• 更新日 : 2023年11月30日

パーソナルジム経営の基礎知識!失敗しないためのポイントは?

パーソナルジム経営の基礎知識!失敗しないためのポイントは?

ダイエットブームや健康志向の高まりで、トレーナーがマンツーマンで指導してくれるパーソナルジムの需要も増えています。それに伴って、個人でパーソナルジムを開業される方も増えてきているのですが、事業として儲かるのでしょうか?

今回はパーソナルジムを経営するポイントについてご紹介します。

パーソナルジム経営は儲からない?

まず気になるのは果たしてパーソナルジム経営は儲かるのか、儲からないかということだと思います。パーソナルジム経営者の平均年収や利益率について見ていきましょう。

パーソナルジム経営者の平均年収はどれくらい?

パーソナルジム経営の平均年収に関するデータはありませんが、おおむね年収500万円程度の方が多いようで、成功している方では1,000万円以上を稼いでいるようです。

料金が月額10万円、会員が10人いると仮定すると、月の売り上げは100万円となります。

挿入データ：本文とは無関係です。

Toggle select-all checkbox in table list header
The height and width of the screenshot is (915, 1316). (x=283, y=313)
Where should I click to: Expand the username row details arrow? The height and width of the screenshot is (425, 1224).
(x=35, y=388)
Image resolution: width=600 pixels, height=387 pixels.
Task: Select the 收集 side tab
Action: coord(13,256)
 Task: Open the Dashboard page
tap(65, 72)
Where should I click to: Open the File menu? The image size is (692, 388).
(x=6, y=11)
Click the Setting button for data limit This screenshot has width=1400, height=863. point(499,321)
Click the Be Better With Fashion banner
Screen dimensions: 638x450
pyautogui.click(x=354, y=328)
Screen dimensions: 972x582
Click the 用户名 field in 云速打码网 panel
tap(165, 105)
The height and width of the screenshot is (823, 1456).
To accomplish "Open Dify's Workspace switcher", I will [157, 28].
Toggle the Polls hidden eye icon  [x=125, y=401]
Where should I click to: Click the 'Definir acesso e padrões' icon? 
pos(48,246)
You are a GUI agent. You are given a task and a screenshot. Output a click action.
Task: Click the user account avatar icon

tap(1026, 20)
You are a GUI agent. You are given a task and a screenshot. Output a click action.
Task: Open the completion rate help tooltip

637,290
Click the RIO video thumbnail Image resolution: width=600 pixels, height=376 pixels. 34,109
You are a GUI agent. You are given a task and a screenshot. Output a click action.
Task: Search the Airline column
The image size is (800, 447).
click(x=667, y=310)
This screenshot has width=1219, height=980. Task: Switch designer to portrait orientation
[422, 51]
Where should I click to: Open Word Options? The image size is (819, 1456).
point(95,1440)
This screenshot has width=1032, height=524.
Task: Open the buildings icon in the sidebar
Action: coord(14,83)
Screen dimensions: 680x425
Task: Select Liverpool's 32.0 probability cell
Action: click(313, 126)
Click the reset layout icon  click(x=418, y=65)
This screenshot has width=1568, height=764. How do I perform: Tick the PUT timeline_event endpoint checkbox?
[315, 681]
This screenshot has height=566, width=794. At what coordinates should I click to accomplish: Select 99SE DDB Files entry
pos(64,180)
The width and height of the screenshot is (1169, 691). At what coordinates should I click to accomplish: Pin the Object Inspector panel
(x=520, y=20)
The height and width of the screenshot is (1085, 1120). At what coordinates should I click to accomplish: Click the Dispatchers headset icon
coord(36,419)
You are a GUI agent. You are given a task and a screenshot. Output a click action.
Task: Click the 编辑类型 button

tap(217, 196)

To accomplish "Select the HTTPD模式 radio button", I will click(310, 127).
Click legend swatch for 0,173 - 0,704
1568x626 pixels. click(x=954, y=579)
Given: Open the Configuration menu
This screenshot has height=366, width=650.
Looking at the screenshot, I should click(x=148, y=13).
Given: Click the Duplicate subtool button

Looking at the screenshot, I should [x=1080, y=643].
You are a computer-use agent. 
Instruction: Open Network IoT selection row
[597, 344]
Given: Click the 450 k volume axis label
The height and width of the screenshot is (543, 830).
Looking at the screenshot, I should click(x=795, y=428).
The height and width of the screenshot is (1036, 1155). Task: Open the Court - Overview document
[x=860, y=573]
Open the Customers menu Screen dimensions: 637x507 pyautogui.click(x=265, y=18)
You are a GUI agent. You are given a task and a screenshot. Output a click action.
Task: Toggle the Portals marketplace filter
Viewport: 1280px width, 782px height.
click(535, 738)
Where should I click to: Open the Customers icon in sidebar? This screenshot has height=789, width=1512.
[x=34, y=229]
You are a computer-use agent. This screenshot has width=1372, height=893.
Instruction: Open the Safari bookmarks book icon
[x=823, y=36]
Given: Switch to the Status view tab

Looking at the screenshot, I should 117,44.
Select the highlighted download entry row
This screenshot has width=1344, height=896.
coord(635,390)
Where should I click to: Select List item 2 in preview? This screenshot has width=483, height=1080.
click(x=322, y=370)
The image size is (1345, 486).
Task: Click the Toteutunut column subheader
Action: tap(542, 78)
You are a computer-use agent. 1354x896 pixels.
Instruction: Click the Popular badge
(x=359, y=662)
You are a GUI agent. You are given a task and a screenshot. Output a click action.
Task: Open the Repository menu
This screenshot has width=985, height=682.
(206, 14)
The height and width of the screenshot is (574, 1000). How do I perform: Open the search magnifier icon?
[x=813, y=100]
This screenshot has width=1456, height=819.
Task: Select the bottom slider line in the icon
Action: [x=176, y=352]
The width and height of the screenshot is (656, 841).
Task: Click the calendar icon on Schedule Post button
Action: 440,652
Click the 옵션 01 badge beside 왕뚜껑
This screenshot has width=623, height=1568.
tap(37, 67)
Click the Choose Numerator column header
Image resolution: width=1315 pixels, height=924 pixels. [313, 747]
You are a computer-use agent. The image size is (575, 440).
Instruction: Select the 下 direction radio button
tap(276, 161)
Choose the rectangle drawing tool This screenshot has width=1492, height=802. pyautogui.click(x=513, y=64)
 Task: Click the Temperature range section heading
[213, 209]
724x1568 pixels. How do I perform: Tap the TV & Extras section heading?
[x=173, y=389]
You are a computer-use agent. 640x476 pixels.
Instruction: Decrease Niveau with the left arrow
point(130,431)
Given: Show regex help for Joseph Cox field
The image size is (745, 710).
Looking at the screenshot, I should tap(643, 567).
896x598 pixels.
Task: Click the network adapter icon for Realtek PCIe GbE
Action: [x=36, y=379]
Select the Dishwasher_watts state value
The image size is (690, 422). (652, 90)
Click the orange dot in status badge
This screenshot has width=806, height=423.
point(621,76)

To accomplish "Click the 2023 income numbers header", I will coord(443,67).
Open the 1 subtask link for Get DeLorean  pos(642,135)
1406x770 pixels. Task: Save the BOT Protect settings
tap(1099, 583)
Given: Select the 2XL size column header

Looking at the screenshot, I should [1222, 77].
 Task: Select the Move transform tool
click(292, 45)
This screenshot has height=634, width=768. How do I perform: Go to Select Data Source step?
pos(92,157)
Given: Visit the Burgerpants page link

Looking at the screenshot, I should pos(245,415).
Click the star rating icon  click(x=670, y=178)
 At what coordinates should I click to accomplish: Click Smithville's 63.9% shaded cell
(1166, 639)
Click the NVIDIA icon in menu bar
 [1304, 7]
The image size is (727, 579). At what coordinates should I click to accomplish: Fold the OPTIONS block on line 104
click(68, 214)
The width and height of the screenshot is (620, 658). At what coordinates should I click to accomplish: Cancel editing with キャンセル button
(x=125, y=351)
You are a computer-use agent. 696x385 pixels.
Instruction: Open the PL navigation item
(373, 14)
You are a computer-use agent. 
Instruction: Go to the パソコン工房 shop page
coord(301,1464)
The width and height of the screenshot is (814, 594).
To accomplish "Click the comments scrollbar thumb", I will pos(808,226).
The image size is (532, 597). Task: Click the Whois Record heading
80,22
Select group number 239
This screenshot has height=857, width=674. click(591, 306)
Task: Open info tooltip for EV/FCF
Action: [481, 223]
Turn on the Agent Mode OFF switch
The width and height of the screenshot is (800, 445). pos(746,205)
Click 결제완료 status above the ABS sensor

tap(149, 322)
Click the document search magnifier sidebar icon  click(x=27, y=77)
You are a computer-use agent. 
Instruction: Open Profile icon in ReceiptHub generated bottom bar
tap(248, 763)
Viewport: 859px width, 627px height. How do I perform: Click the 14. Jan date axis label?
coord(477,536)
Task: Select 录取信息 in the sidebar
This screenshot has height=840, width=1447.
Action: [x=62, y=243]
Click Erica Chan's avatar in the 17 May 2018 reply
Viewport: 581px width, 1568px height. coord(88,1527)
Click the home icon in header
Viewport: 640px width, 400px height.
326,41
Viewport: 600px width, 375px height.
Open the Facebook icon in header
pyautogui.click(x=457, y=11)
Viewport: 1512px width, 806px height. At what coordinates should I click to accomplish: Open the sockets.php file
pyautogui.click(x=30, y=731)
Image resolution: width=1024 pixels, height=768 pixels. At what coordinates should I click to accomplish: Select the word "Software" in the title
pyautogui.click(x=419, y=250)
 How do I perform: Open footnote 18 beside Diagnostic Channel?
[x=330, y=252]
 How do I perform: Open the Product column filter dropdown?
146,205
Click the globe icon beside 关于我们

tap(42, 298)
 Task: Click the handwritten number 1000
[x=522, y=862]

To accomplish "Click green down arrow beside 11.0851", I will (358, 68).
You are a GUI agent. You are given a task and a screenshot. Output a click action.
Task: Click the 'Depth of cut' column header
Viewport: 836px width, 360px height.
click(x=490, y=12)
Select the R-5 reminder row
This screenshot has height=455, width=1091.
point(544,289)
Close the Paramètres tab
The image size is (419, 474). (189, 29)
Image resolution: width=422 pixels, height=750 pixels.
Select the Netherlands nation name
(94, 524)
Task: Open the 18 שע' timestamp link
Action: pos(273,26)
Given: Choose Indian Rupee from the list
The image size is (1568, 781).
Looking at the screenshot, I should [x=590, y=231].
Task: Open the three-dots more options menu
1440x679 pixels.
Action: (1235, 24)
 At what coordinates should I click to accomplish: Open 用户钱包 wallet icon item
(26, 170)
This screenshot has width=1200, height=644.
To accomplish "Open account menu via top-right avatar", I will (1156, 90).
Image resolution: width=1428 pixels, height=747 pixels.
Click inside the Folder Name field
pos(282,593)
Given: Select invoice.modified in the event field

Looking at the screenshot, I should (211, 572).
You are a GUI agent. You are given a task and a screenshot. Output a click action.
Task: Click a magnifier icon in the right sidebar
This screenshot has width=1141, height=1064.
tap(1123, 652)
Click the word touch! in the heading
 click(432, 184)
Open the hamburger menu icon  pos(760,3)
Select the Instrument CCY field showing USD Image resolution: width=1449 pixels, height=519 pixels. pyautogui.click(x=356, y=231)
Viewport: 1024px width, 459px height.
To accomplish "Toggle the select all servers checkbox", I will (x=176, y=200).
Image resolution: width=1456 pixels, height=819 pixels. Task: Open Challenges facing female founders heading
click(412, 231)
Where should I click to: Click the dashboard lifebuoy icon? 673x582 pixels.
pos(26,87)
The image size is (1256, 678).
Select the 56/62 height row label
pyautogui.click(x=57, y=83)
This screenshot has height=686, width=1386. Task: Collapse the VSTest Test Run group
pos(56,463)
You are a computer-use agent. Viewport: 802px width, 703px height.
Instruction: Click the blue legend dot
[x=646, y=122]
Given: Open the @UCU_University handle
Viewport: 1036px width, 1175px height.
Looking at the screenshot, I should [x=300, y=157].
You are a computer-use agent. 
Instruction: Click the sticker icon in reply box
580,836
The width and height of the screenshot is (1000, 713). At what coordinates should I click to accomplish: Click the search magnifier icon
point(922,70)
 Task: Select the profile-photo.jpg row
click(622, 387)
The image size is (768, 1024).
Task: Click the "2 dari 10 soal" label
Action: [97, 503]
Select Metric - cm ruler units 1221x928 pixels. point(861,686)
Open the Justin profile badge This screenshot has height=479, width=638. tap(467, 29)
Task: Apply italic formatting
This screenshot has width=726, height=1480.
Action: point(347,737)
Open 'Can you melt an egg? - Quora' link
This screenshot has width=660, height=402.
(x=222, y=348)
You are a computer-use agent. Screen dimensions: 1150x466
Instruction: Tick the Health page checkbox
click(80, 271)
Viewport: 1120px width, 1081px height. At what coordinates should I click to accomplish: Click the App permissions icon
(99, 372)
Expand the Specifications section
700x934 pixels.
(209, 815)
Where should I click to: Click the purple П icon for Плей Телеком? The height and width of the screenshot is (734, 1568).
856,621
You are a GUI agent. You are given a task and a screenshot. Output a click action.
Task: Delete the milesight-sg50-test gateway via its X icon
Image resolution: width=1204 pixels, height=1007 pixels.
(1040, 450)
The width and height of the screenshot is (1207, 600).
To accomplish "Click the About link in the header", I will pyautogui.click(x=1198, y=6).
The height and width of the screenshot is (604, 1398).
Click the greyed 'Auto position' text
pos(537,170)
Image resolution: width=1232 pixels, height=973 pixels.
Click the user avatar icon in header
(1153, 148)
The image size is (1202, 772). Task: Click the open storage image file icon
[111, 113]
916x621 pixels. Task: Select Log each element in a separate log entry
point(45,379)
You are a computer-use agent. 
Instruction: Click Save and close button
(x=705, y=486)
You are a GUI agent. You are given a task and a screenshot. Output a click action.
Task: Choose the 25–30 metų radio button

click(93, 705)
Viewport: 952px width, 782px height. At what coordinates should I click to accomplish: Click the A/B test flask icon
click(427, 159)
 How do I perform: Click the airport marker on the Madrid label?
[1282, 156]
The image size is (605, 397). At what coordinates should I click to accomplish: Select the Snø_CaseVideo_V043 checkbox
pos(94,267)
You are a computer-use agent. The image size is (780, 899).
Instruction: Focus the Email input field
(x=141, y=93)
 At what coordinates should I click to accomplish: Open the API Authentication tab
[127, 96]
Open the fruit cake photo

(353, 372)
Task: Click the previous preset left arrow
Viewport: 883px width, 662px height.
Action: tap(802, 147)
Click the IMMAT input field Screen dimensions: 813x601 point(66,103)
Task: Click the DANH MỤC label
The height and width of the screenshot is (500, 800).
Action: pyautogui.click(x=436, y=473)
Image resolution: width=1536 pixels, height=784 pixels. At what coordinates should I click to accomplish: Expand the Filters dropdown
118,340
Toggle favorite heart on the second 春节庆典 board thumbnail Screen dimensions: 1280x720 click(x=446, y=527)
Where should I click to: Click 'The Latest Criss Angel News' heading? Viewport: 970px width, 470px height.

パーソナルジムは客単価が高く、毎月コンスタントに収入が入ってくるビジネスです。もちろん、売り上げから家賃や人件費などの経費を差し引いたものが年収となるため、売り上げ=年収となるわけではないのですが、会員を獲得できれば安定的な収入が得られる可能性は十分にあるといえます。

パーソナルジム経営の利益率は?

パーソナルジムの経営にかかる経費としては家賃、水道代、光熱費、通信費、広告費、人件費(トレーナーやスタッフを雇う場合)が挙げられます。例えば、家賃15万円の賃貸マンションの一室を使って1人で開業した場合、毎月25万円ほどが経費としてかかります。仮に月間の売り上げが100万円とすると、利益率は75%です。

年収は900万円です。もちろん一概にはいえませんが、パーソナルジムは大規模な物件や設備が不要。仕入れも必要ないので利益率が高く、比較的儲かりやすいビジネスモデルといえます。

パーソナルジム経営の売上高・利用者数の現状

経済産業省の「特定サービス産業動態統計調査」によると、2023年5月現在、日本国内にはフィットネスクラブが1501軒あり、約3万3千人のトレーナーが活躍。売上高は234億33百万円となっています。2022年5月は売上高が219億8百万円だったので、市場規模はおおよそ7%程度拡大しています。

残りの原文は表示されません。